# [Listed records]

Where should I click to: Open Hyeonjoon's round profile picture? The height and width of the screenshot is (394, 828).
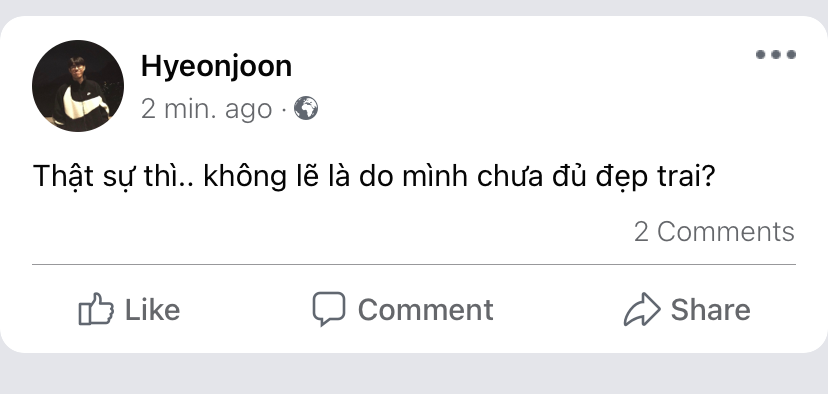[x=78, y=86]
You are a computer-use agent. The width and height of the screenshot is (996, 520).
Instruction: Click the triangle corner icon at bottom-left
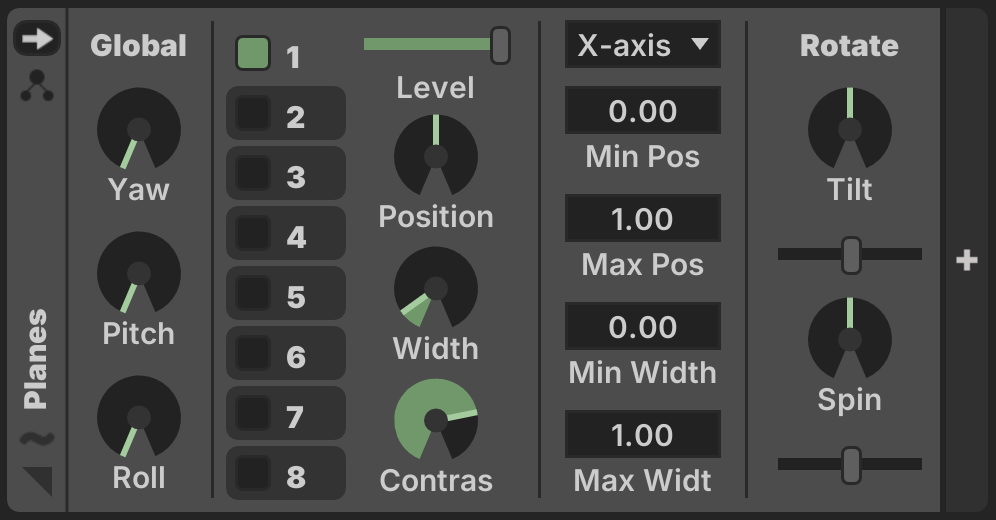point(38,481)
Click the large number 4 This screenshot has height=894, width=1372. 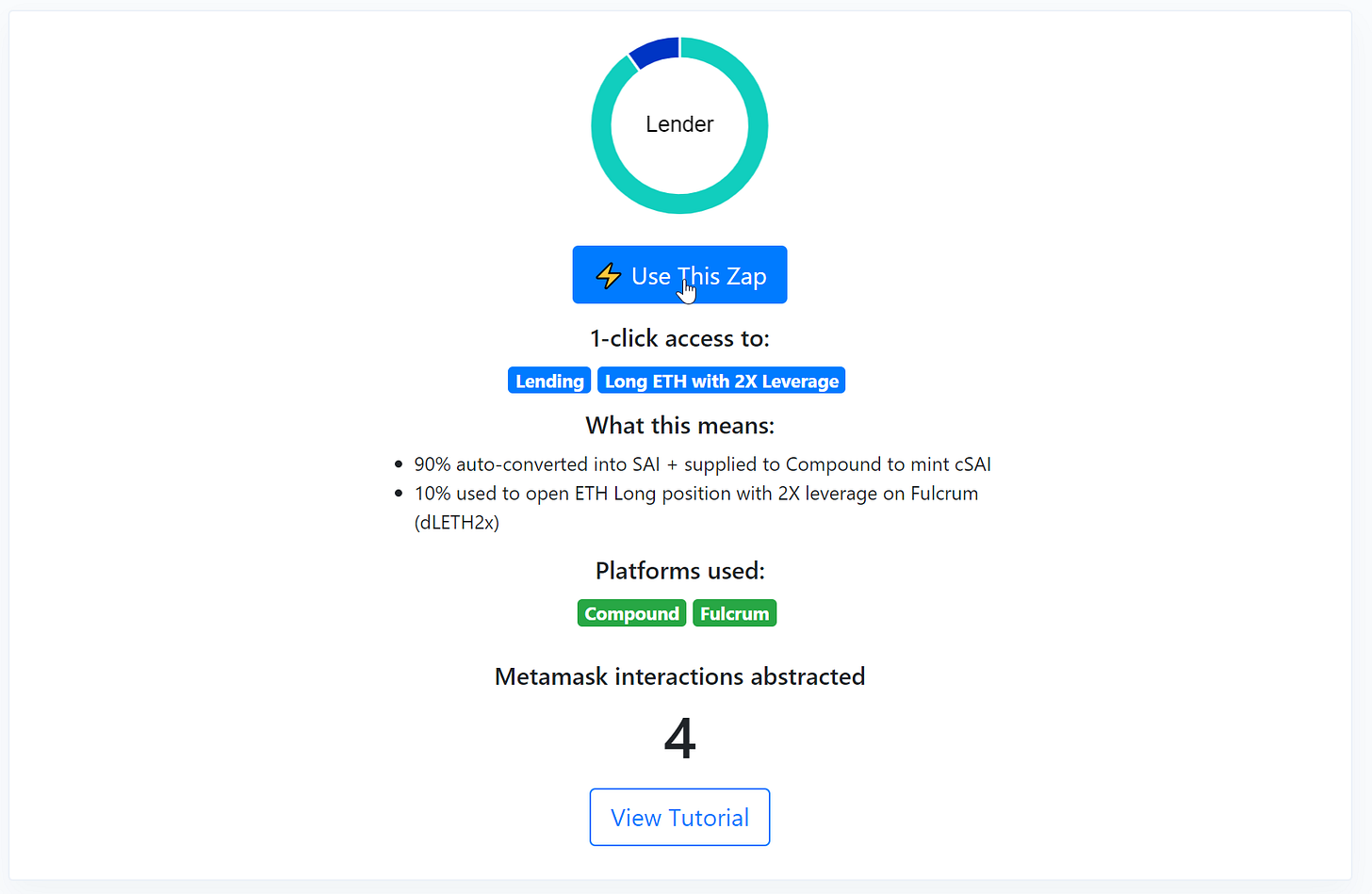pos(679,738)
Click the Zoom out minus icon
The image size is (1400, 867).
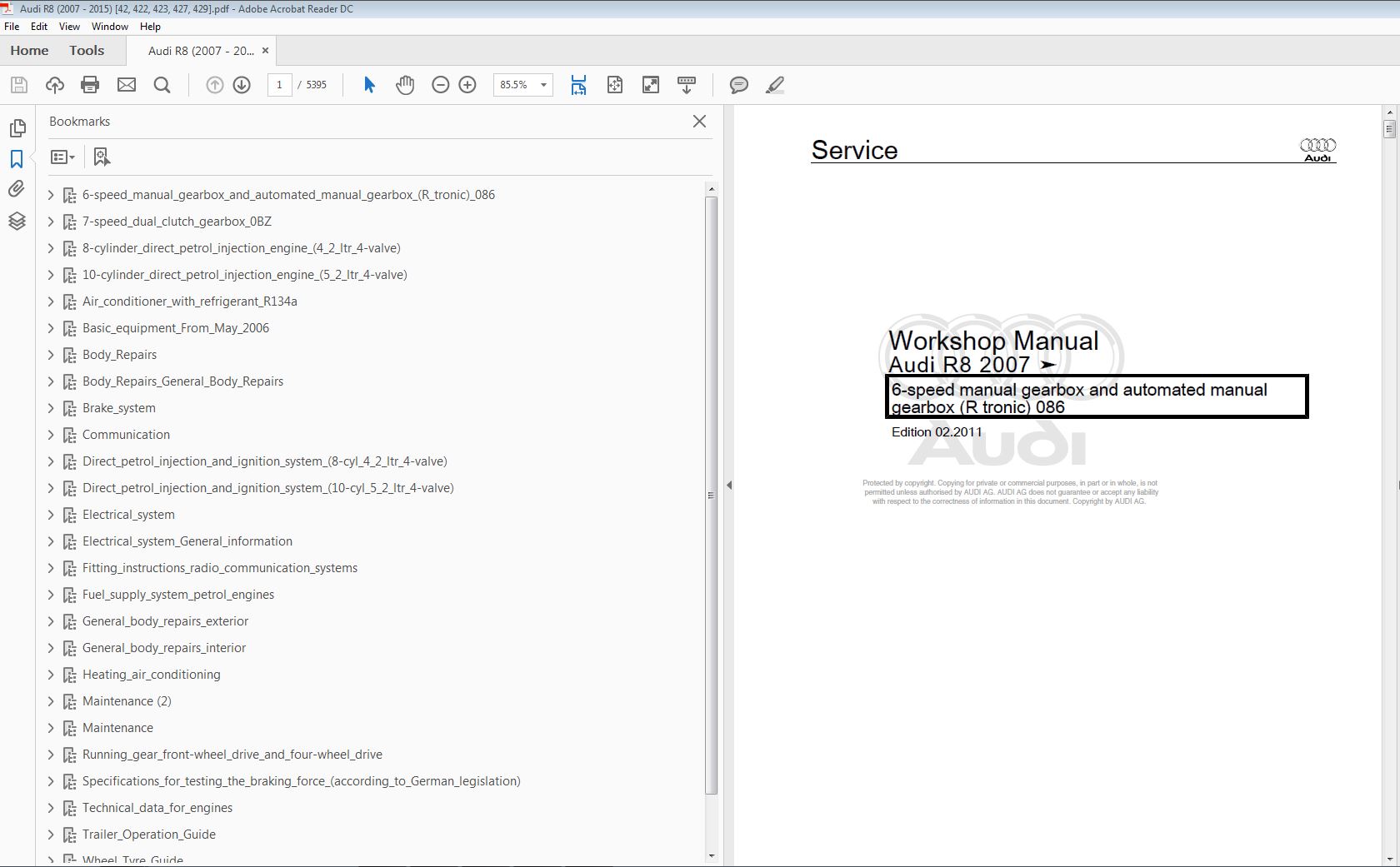tap(441, 85)
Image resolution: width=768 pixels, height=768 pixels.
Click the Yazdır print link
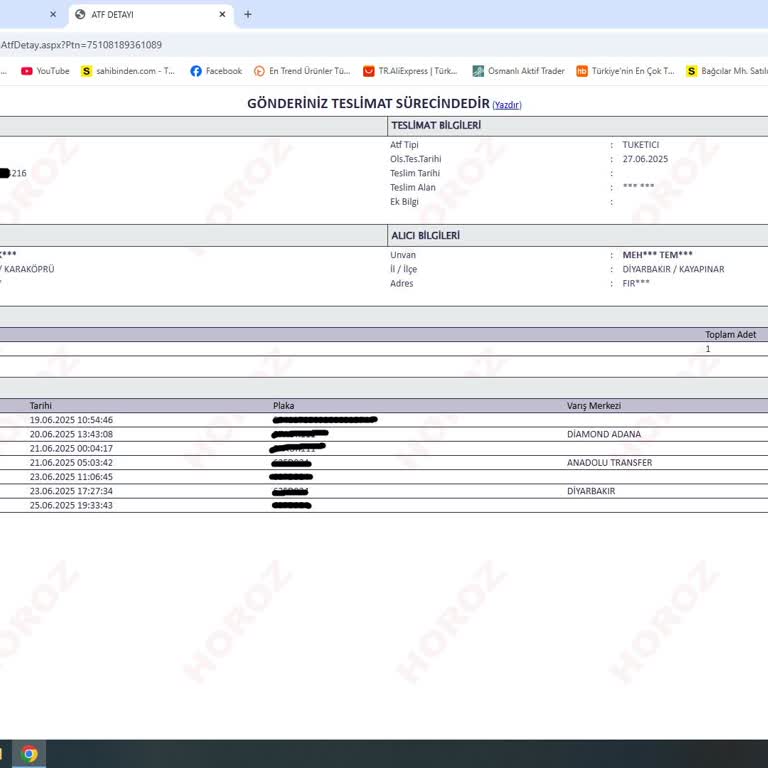(507, 105)
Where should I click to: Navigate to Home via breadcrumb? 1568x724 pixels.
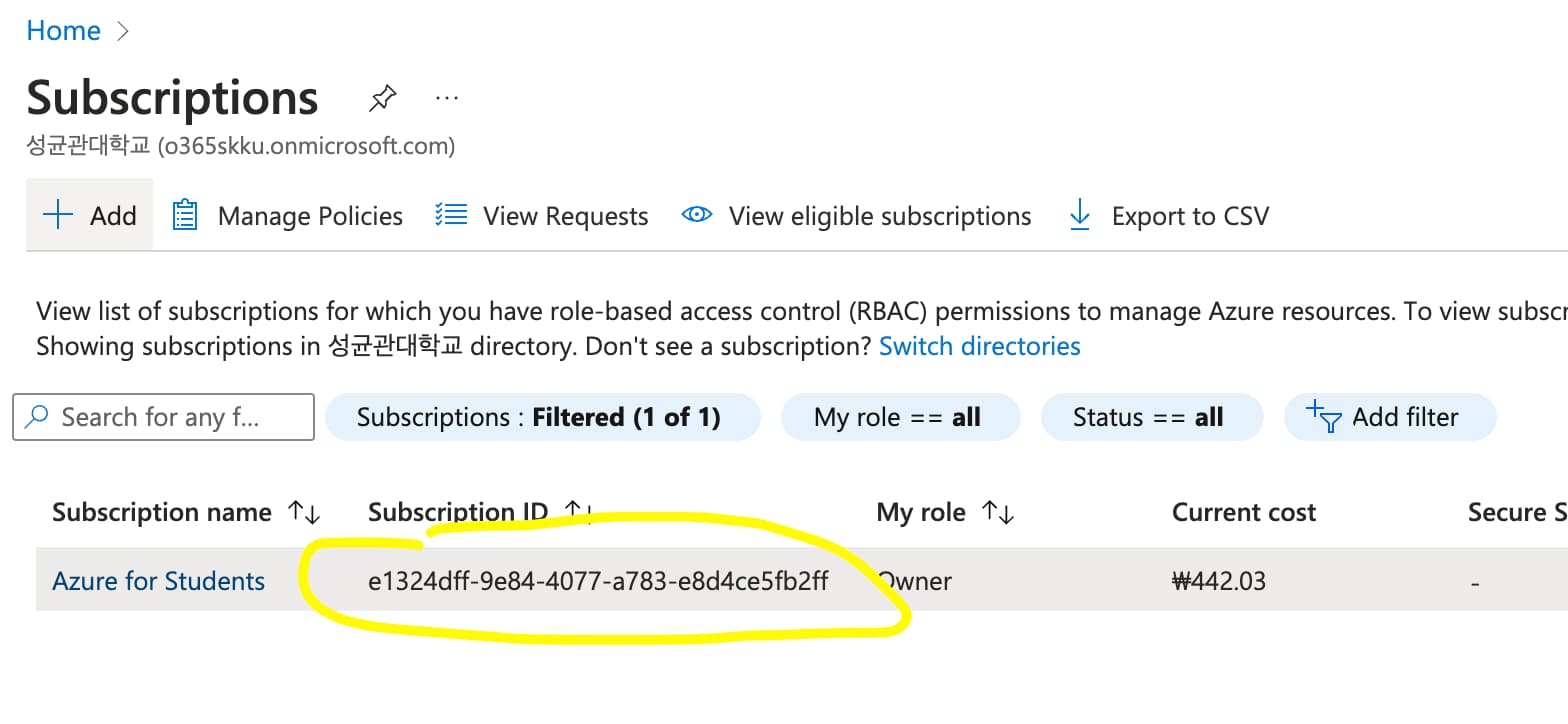[63, 30]
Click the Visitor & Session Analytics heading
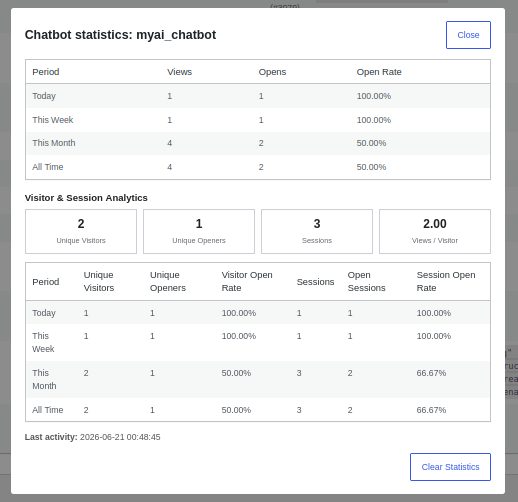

# [Instructions to follow]
Reproduce exactly, and only, the lines from the one containing "Where should I click to: Navigate" through the last line of the records above, both included, leaving out any pictures.

# [Completed task]
Where should I click to: Navigate to Home via breadcrumb? 1568x724 pixels.
[63, 30]
Click the Visitor & Session Analytics heading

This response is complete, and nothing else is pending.